ELT Pipeline

Tech stack used here is DBT for transformation, Snowflake for Data warehousing and Airflow for Orchesetration.

Setup dbt and Snowflake

Install dbt core by using pip

pip install dbt-core dbt-snowflake

Setup the snowflake using the snowflake.txt file

Start the dbt project using

dbt init

and give it a name data_pipeline and select snowflake and signin using locator, username, password, role, warehouse, database, schema and threads

this will create elt_pipeline project folder

Setup dbt_project.yml file

This is the main file that dbt uses ffor understanding the project. In the models attribute we are going to create two tables - staging and marts.

models:
  elt_pipeline:
    # Config indicated by + and applies to all files under models/example/
    staging:
      +materialized: view
      snowflake_warehouse: dbt_wh
    marts:
      +materialized: table
      snowflake_warehouse: dbt_wh

Note: Delete the example models folder in the models folders and create two folders naming staging and marts.

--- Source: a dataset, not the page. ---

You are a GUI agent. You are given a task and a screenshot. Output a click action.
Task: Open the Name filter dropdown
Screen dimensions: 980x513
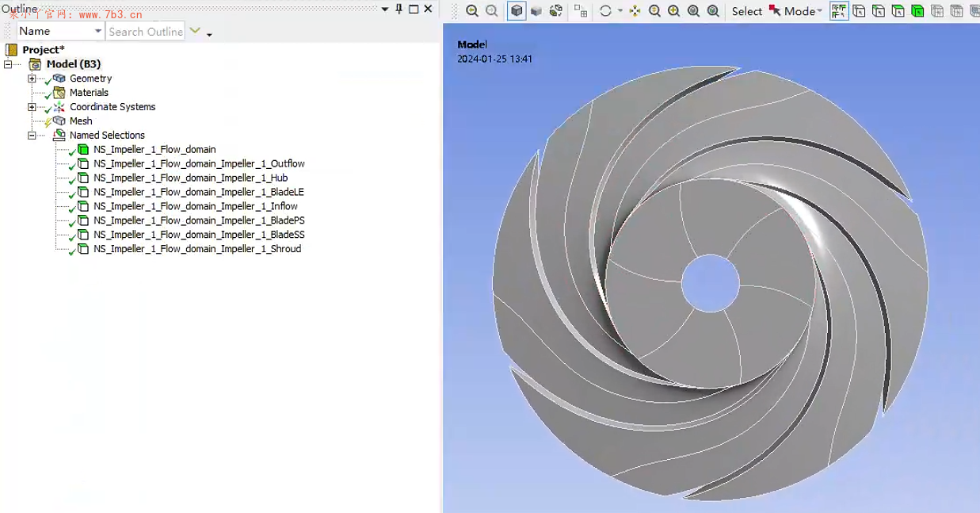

Now lets install third party packages.

create a packages.yml file in the elt_pipeline folder.

packages:
  - package: dbt-labs/dbt_utils
    version: 1.1.1

Now run the deps

dbt deps

Create source and staging tables

create a tpch_sources.yml file in the staging folder.

version: 2

sources:
  - name: tpch
    database: snowflake_sample_data
    schema: tpch_sf1
    tables:
      - name: orders
        columns:
          - name: o_orderkey
            tests:
              - unique
              - not_null
      - name: lineitem
        columns:
          - name: l_orderkey
            tests:
              - relationships:
                  to: source('tpch', 'orders')
                  field: o_orderkey

create a stg_tpch_orders.sql file in the staging folder.

select
    o_orderkey as order_key,
    o_custkey as customer_key,
    o_orderstatus as status_code,
    o_totalprice as total_price,
    o_orderdate as order_date
from
    {{ source('tpch', 'orders') }}

create a stg_tpch_line_items.sql file in the staging folder.

select
    {{
        dbt_utils.generate_surrogate_key([
            'l_orderkey',
            'l_linenumber'
        ])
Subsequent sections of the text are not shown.